How we answer this question will determine much of how we act. We like to put many things at the centre of our identity: our academic or career achievements; our nationality, race, politics or gender, for instance. These things set us up as different from others. They push us together with some people and away from others. Perhaps they set us up as better than others, more powerful than others. Or perhaps they set us up as inferior. But what does God say is at the centre of our identity, the centre of who we are?
‘Who am I?’ asks Moses. ‘Who am I that I should go to Pharaoh?’ (Ex 3:11). God’s response is unexpected: ‘I will be with you’ (Ex 3:12). It is in the going and obeying the call that Moses discovers who he is. It is in the taking up of their cross that disciples of Jesus find out who they are. At the centre of who we are, as far as God is concerned, is this fact that we are called. And we are called because we are loved. God, who is self-giving love, is with us as God was with Moses. Even more so, as God is with us in Christ. We are loved no matter what and called to live out of that love. Called to be a joyful, loving presence, rejoicing in hope, patient in suffering and persevering in prayer (Rom 12:12).

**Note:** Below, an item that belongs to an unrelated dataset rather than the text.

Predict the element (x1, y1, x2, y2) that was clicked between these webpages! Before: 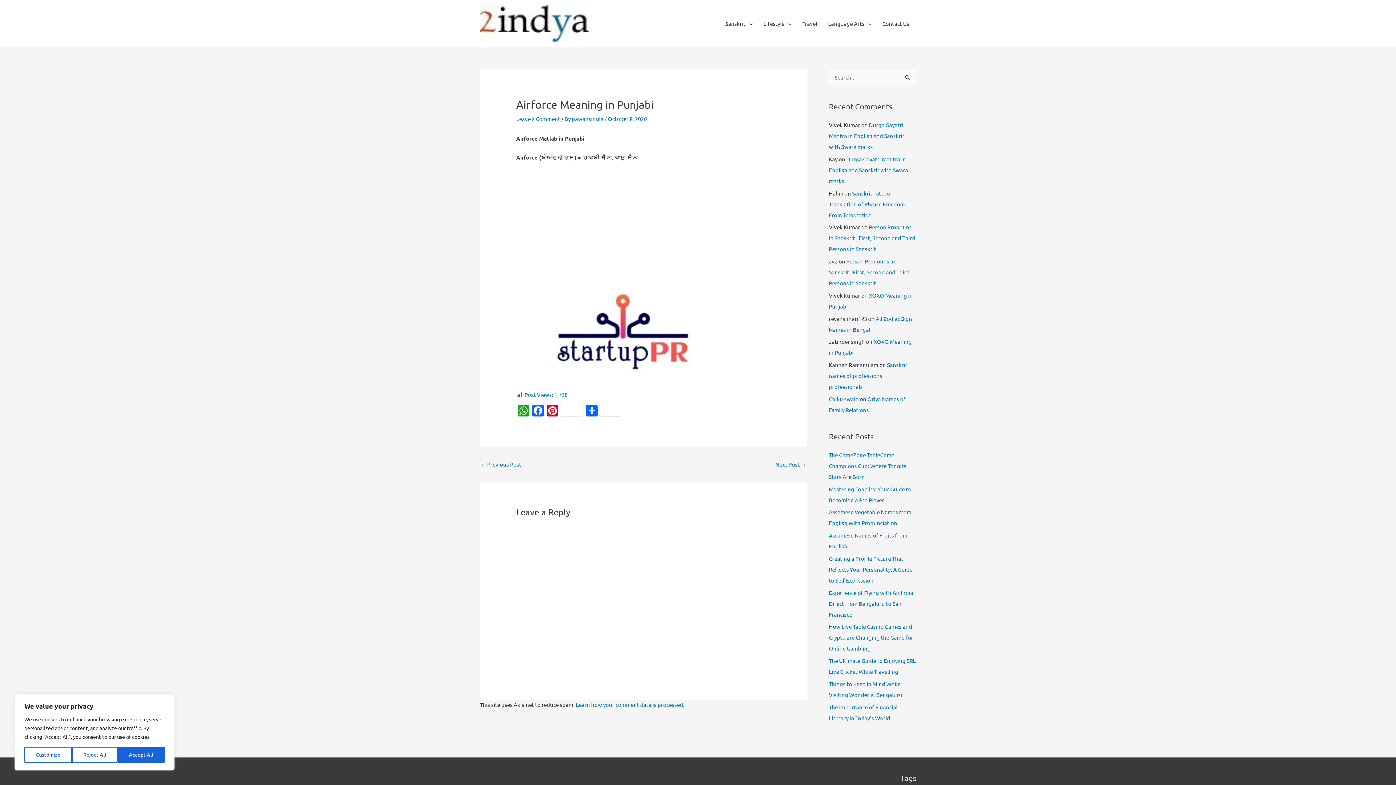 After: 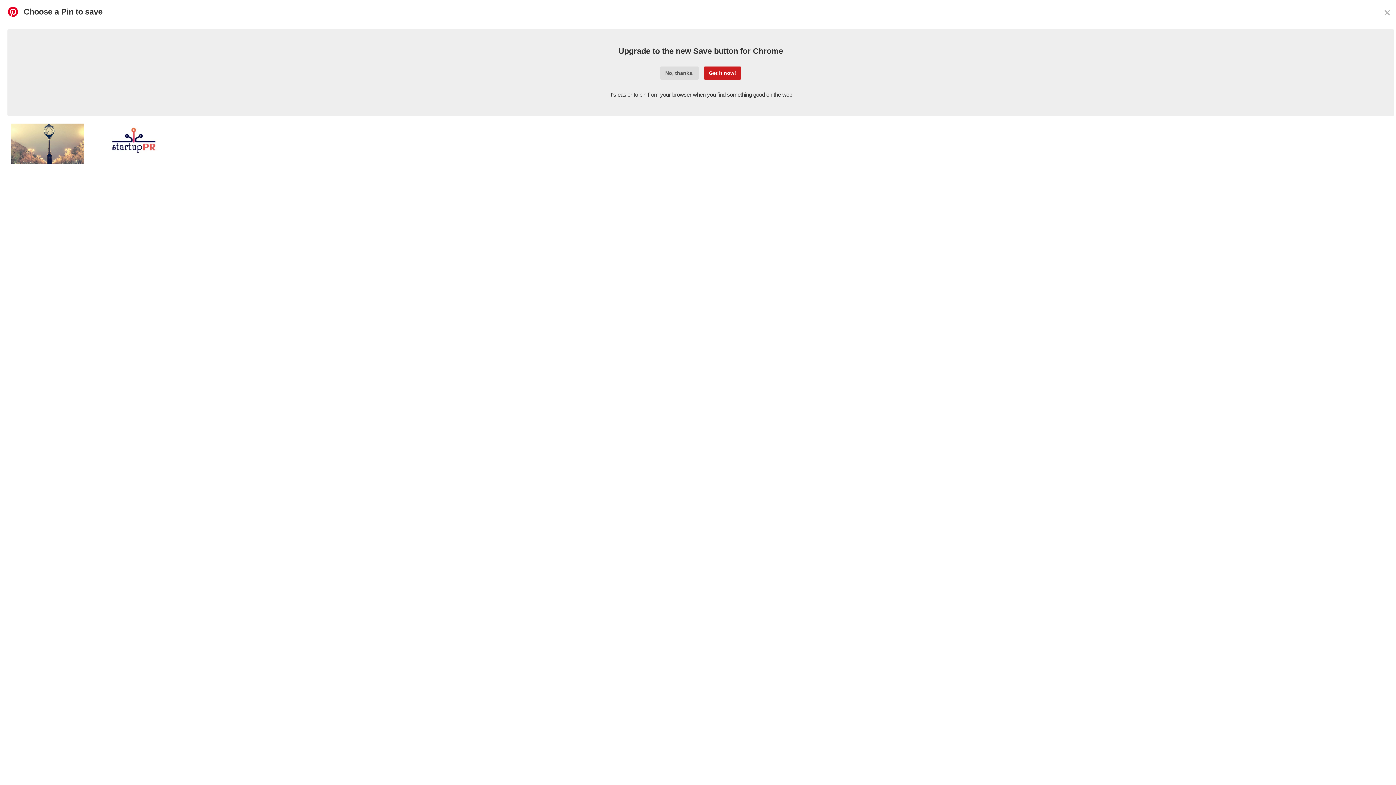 Action: label: Pinterest bbox: (545, 405, 584, 418)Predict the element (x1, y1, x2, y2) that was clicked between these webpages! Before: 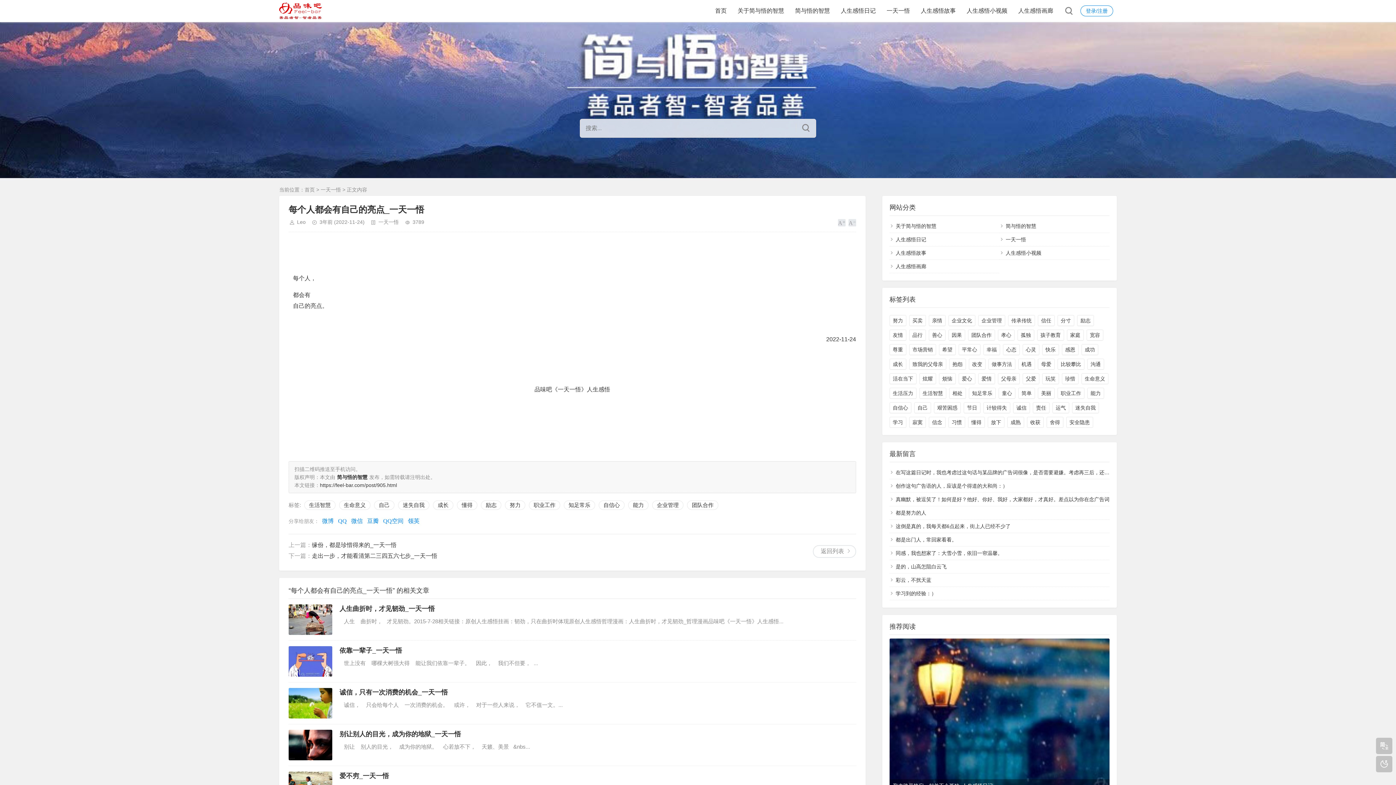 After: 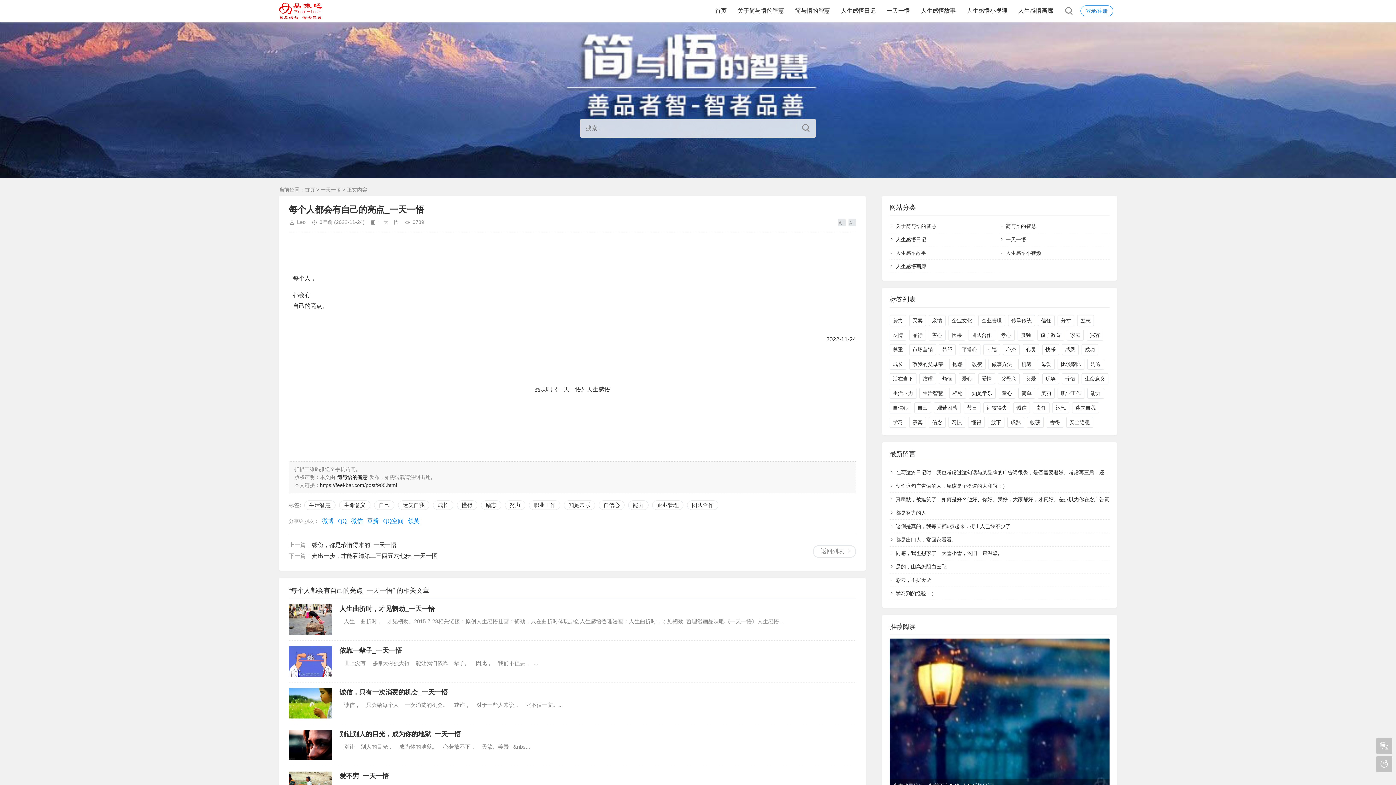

Questions for reflection/discussion:
- How do you react to the image of taking up your cross?
- In what ways have you found self-giving to be life giving?
- Living out of generosity is a vulnerable stance. Are there or should there be any limits to this generosity? If not, why not? If so, what should they be?
- What is at the centre of your identity? Do you agree that our calledness and belovedness is at the centre of who we are?